Last night, the Federal Reserve put an end to the zero interest rate eras by hiking interest rate by 0.25%. This is the first hike in almost a decade. The move was long overdue because the economy has seen a substantial recovery in major parts of the economy especially the labour market. According to the Fed chairman, progress has been made on jobs, economy is doing well hence the need for and hike. Although she also highlighted there are still some slacks in the jobs market but it will be eroded overtime and inflation is also expected to rise to target as transitory effects from low oil will dissipate over time. Further rate hike is expected to come gradually but it will be data dependent.
The market was well prepared for this hike has there was no major move in the market that was not anticipated. We saw Eurusd dropped down to test the lows before rallying back to the upside again to test the 1.10 level and indices continues to rally just as expected. C commodities as well dropped to the downside on the back of the rate hike.

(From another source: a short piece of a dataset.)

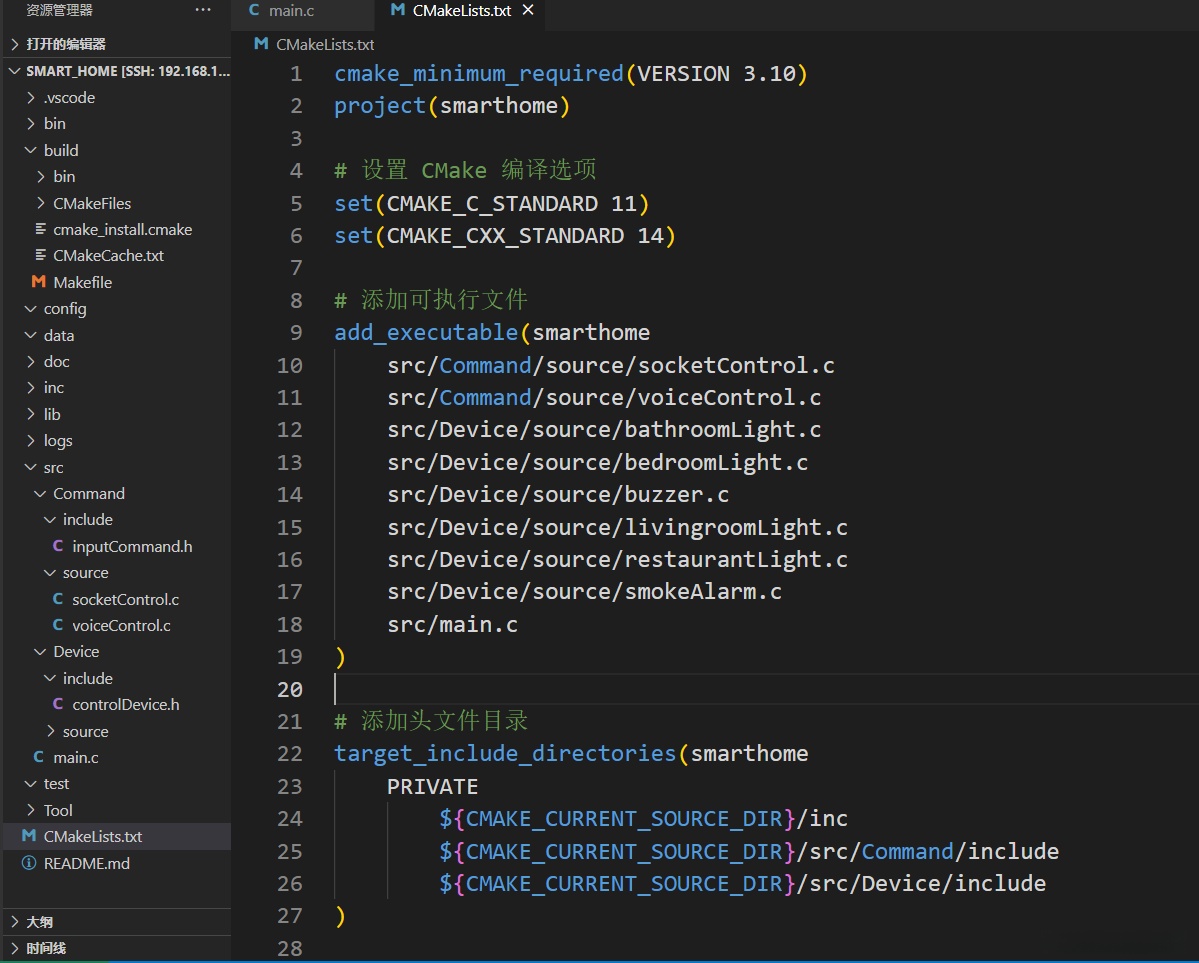Open voiceControl.c in the explorer
Image resolution: width=1199 pixels, height=963 pixels.
[x=121, y=625]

I expect USD strength to continue in the next couple of trading sessions on the back of the rate hike. This is because the USD seems to be the only stable currency at the moment. GBP has a lot of uncertainty especially the success of forward guidance policy of the Bank of England seems not to be working as expected. Also Eurozone might need some more easing measures to support the economy which will potentially weaken the Euro. This is why I remain bullish on USD for now. Also, I expect commodity prices to test the lows again; gold prices should drop back to test the lows of the year at $1045.